O Kremlin ameaçou ontem derrubar os líderes regionais da Rússia que não concordarem com os planos radicais do presidente Vladimir Putin de centralizar o poder no país. Ao mesmo tempo, Putin enviou ao Parlamento um projeto de lei que lhe dá o direito de nomear os governadores locais, numa série de alterações que pode redesenhar o mapa po-lítico da Rússia e que despertou preocupação na comunidade internacional.

Apesar dos protestos da oposição e do desconforto de alguns de seus próprios seguidores, tudo indica que o partido Rússia Unida caminha para reforçar seu controle sobre as assembléias regionais.

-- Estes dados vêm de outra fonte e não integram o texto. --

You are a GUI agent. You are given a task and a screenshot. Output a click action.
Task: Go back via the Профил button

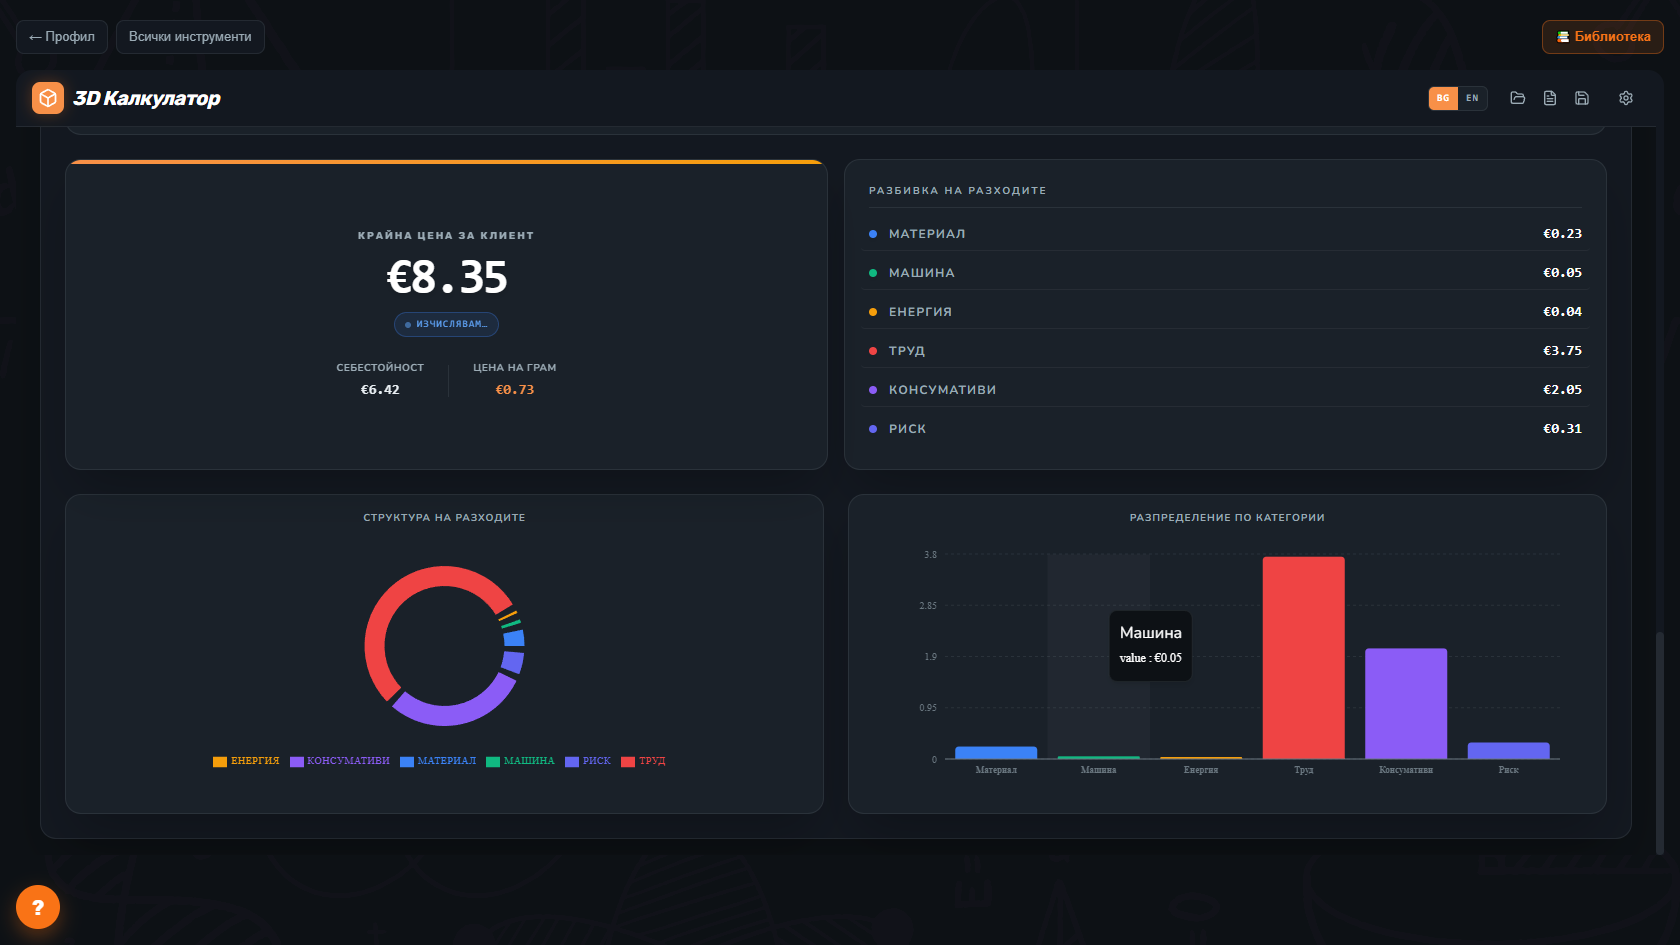(62, 37)
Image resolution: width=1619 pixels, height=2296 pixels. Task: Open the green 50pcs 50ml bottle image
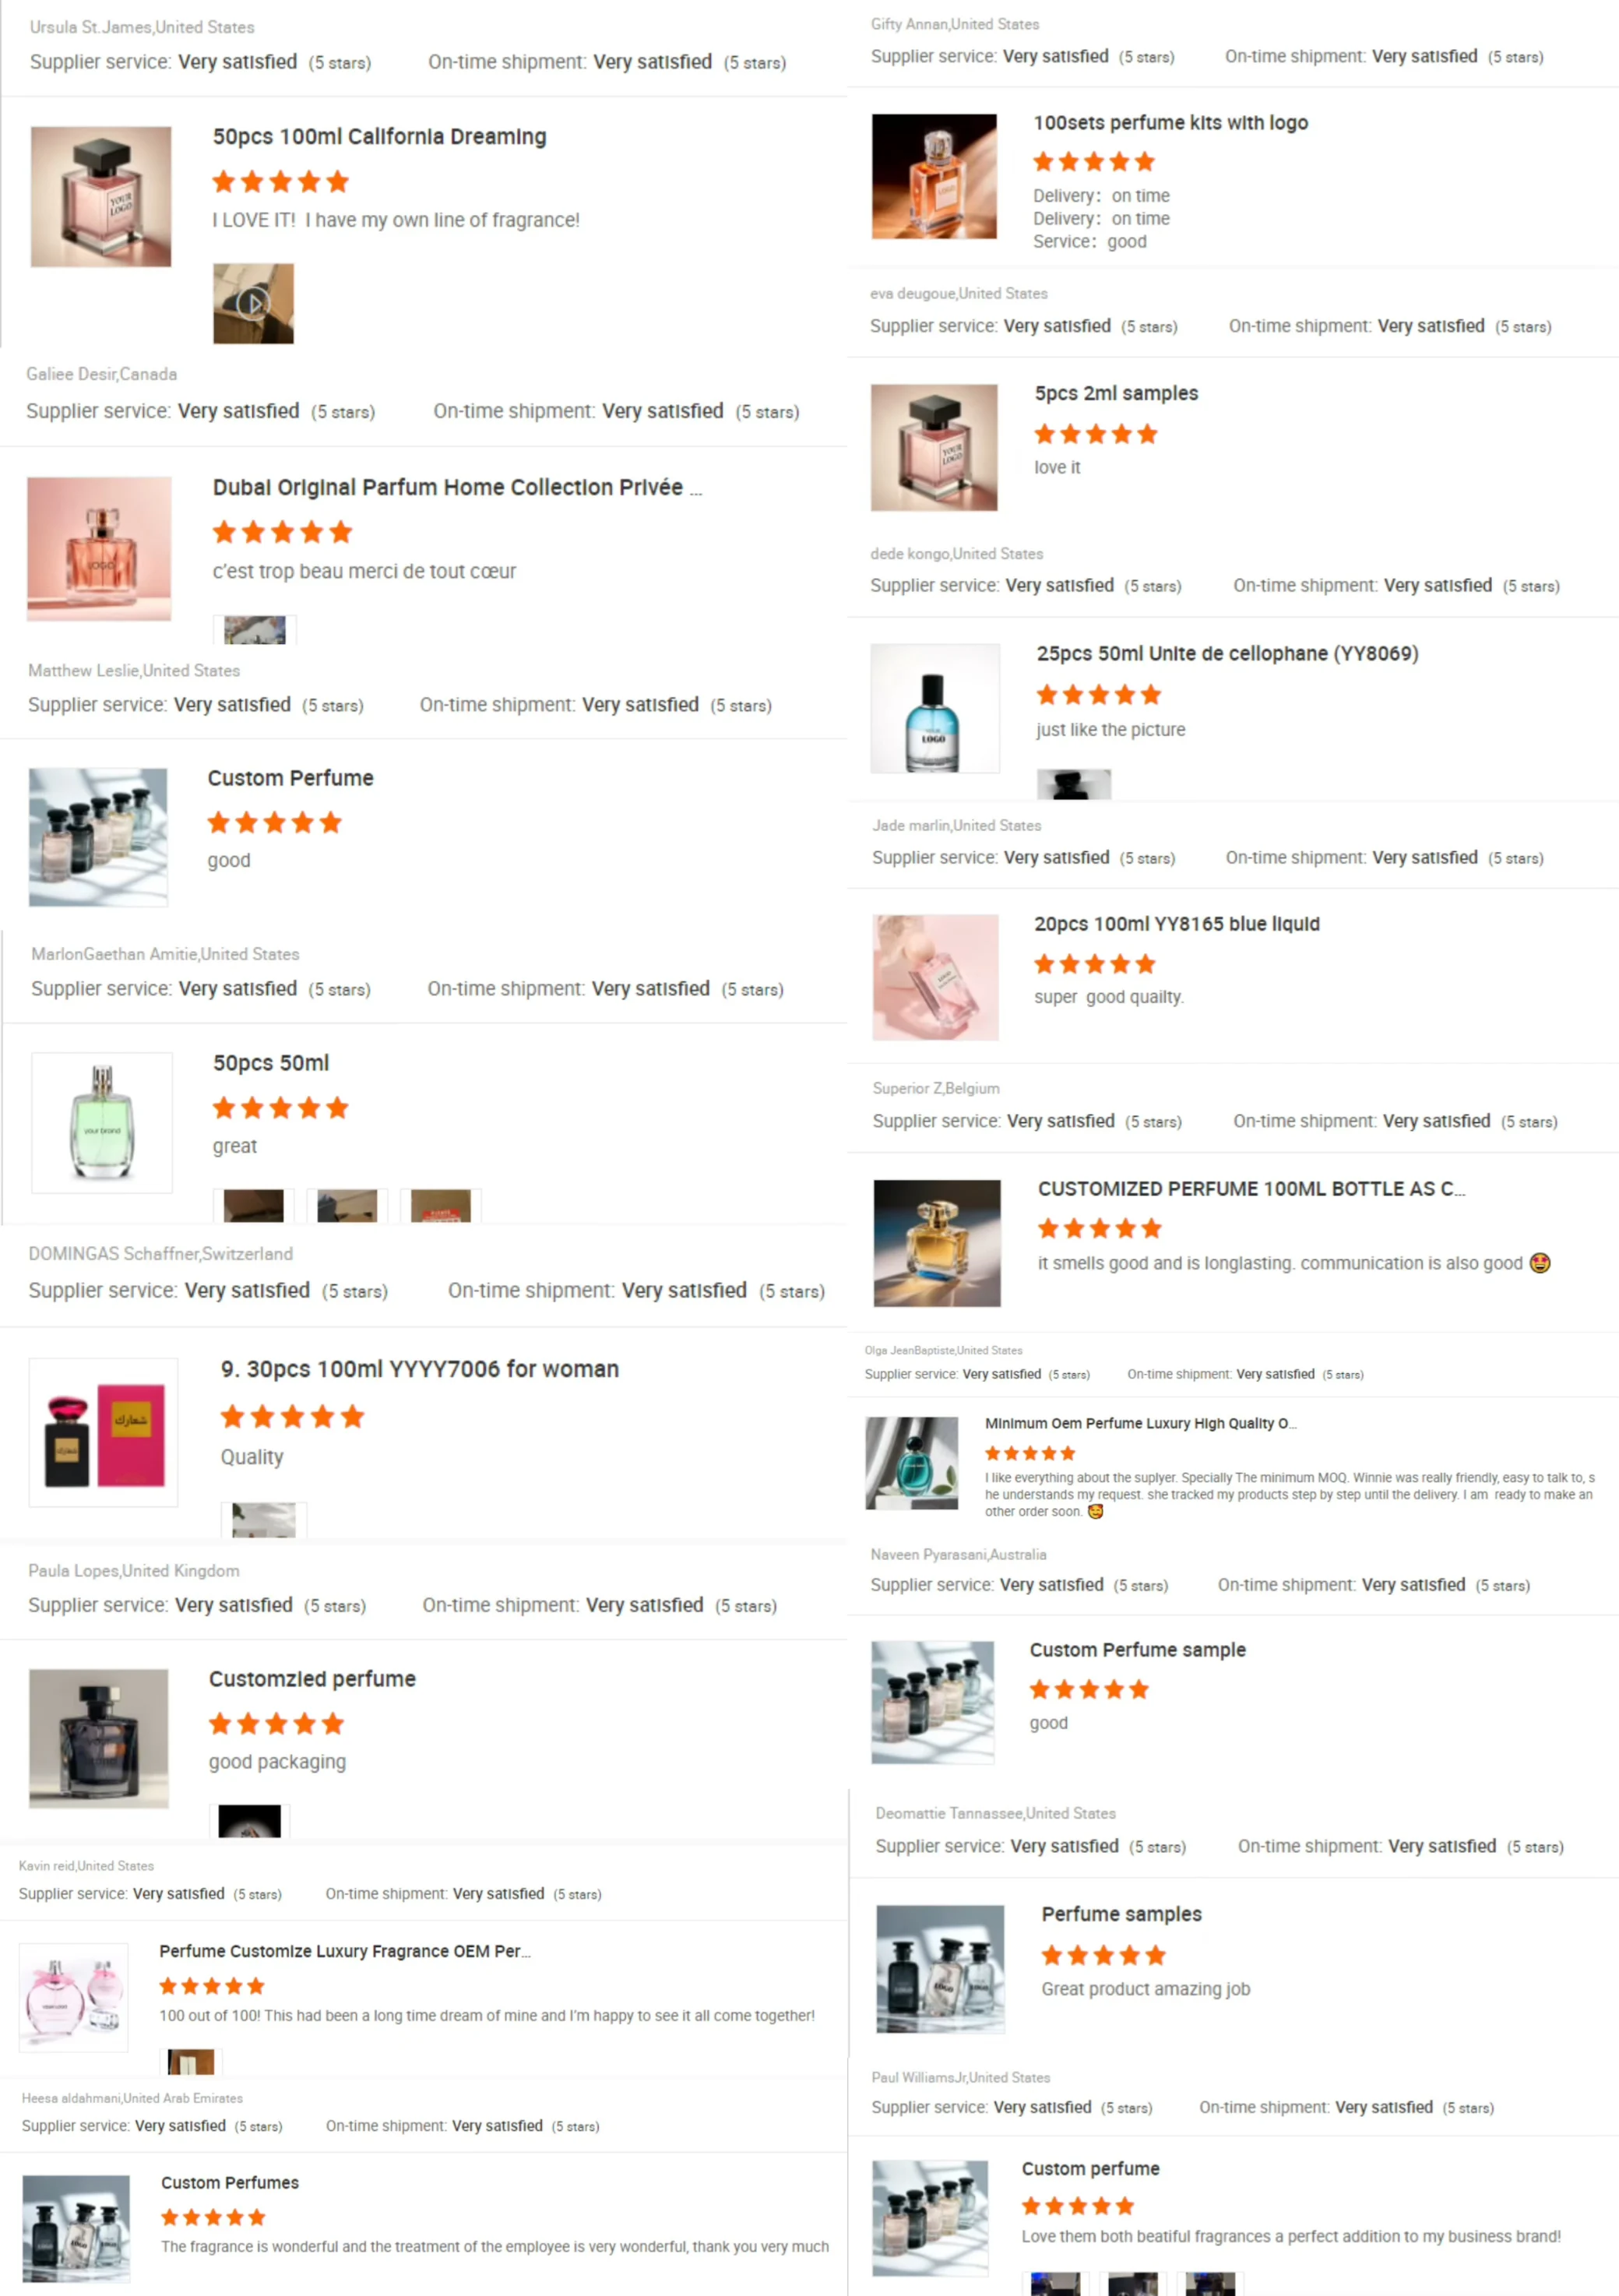tap(102, 1122)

O cada vez mais autoritário Putin anunciou pretender nomear os líderes de 89 regiões - que hoje são eleitos e desfrutam de grande poder longe do Kremlin -, numa medida que faz parte da tentativa de reforçar o Estado para combater o terrorismo. A decisão foi tomada depois do ataque, neste mês, a uma escola do sul da Rússia, em Beslan, por rebeldes separatistas chechenos. No seqüestro, morreram 320 reféns. Metade era criança.

Os críticos de Putin dizem que as medidas são um meio de acumular mais poder, aproveitando-se da tragédia de Beslan. Pesquisas mostram que os russos as desaprovam. Ontem, um assessor do Kremlin advertiu os líderes locais de que Putin pode usar sua autoridade para dissolver as assembléias que se recusarem a aprovar sua indicação para governador.

"O presidente tem direito a duas tentativas (de impor um candidato). Se esse candidato não for confirmado depois de duas tentativas, o presidente tem o direito de nomear um líder", disse o assessor, Vladislav Surkov, a jornalistas. "A Assembléia Legislativa pode ser dissolvida, ou talvez não".

Segundo Surkov, vice-chefe da administração presidencial, a lei deve estar em vigor em 2009, mais ou menos no fim do segundo mandato de Putin. Uma importante autoridade do Kremlin, que não quis se identificar, concorda com o argumento de Putin de que as mudanças são necessárias. "Estou pessoalmente convencido de que os terroristas estão aí para destruir o Estado russo. Sei que alguns encaram isso como um início de paranóia", disse a fonte.

Mas ele reconheceu que a medida traz consigo um "enorme risco" para a democracia. O projeto de Putin deve ser aprovado com facilidade na Duma, a câmara baixa do Parlamento, já que o partido Rússia Unida tem mais de dois terços das 450 cadeiras.